When the movies become talkies, Peppy readily adapts. George, however, is old-school. He protests that the audience never needed to hear him talk before, and that it’s silly to make such a drastic change when things are fine the way they are. The studio head (John Goodman), now in the business of making sound pictures exclusively, reluctantly lets George go. Undeterred, George sets out to write, produce, direct, and star in his own movie, a silent adventure like his fans are used to. But the public is fickle, and yesterday’s most famous man in the world is tomorrow’s has-been. The 1929 stock market crash doesn’t help George’s situation either. Only Clifton (James Cromwell), his faithful valet, stays by his side.

There’s a lovely scene in which George and Peppy run into each other on the studio lot as she’s going up the stairs and he’s coming down (a not-too-subtle metaphor for their career trajectories). They haven’t crossed paths in a while, and both of their fortunes have changed significantly. Whereas George was once perpetually happy, with no reason to doubt that his life would always be wonderful, he’s now drifting into unfamiliar territory: sadness. Peppy reminds him of a bright spot at what he now fears was the tail end of his career.

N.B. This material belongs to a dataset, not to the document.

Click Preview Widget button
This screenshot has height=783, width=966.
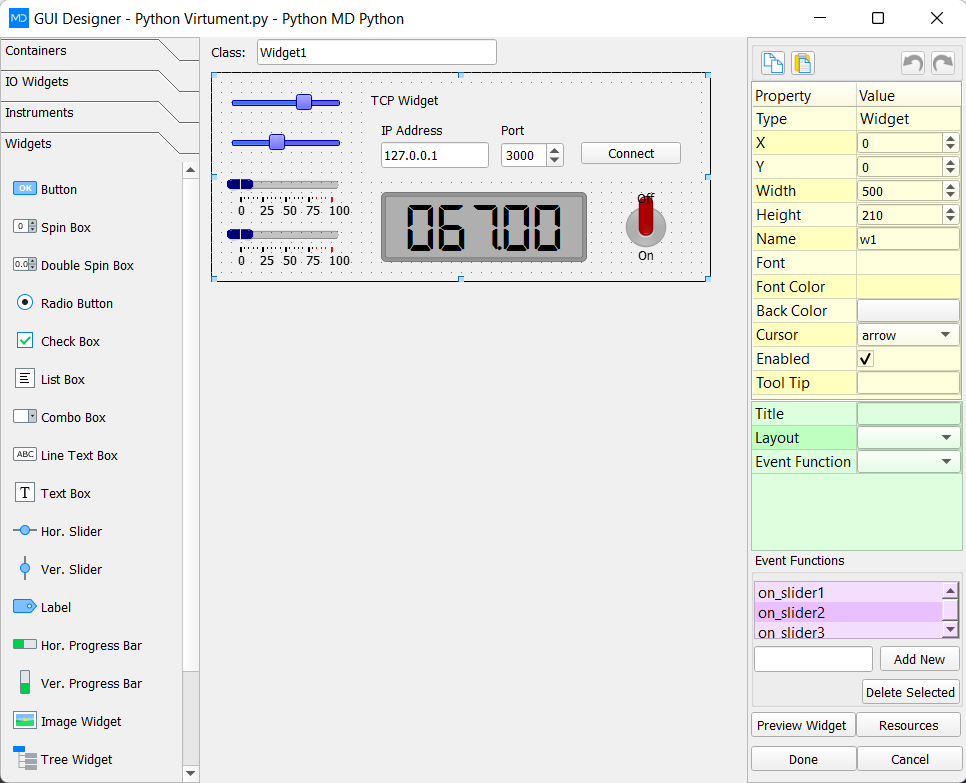(802, 725)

But like the corny melodramas it imitates, “The Artist” never gets bogged down in actual sadness. That would defeat the purpose, which is to revel in the simple charms of old Hollywood. Written and directed by Michel Hazanavicius, the whimsical Frenchman (is there any other kind?) who made the “OSS 117” spy spoofs a few years ago, “The Artist” pays homage to an era that the vast majority of moviegoers are too young to remember. Like the films of the 1920s, it’s in black-and-white and almost entirely silent, the dialogue conveyed with title cards, the action supported by Ludovic Bource’s thoroughly enjoyable musical score. (I don’t download a lot of instrumental movie soundtracks, but I’m listening to this one right now.)

Making a silent film in 2011, even a silent film about silent films, is a gimmick, sure, but Hazanavicius doesn’t use it as a joke. A joke would wear thin. “The Artist” remains jaunty and surprising all the way up to its of-course-there’s-a-happy-ending happy ending. Dujardin, with an expressive face made for silent movies and a gift for physical humor, captures that exaggerated, old-timey style of acting without parodying it, and Bejo (who is the director’s wife) is just as capable. The film executes its singular vision confidently, with no major missteps. It’s fun, all right? It’s just fun.

B+ (1 hr., 40 min.; PG-13, absurdly, for an image of a gun and a potential suicide, and for someone flipping a middle finger.)